Gregoritsch kennt Verein, Umfeld und Trainer bestens – der FCA darf sich auf einen kopfball- und abschlussstarken Stürmer freuen. Für Rot-Grün-Weiß bestritt er bereits 129 Bundesliga-Spiele und erzielte 29 Tore; Rekordtorschütze Alfred Finnbogason steht bei 37 Treffern. Auch der Stürmer selbst blickt voller Vorfreude auf seine Rückkehr: „Als sich die Möglichkeit eines Wechsels zum FCA ergeben hat, war ich sofort Feuer und Flamme.“

Wegbereiter zur Weltmeisterschaft

Neben erfolgreichen Jahren in der Bundesliga spielt Gregoritsch auch in der österreichischen Nationalmannschaft eine wichtige Rolle. In 72 Länderspielen erzielte er 23 Tore und nahm an zwei Europameisterschaften teil. Für die Weltmeisterschaft 2026 konnte sich das ÖFB-Team ebenfalls bereits qualifizieren. Im Duell mit Bosnien-Herzegowina avancierte Gregoritsch in der 77. Minute zum Matchwinner: Per Volley schoss der 31-Jährige die österreichische Nationalmannschaft zur ersten WM-Teilnahme seit 1998.

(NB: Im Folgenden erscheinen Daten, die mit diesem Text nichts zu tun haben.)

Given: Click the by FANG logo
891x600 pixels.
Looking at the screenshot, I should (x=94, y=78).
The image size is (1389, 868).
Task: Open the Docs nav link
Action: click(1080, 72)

Auch auf europäischer Bühne hat sich Gregoritsch, der beim FCA die Rückennummer 38 tragen wird, einen Namen gemacht. In der Europa League erzielte er für den SC Freiburg acht Tore in 15 Einsätzen und erreichte mit den Breisgauern zweimal das Achtelfinale des Wettbewerbs. In dieser Zeit spielte er bereits mit Jannik Keitel und Keven Schlotterbeck zusammen, die er nun in Augsburg wiedertrifft.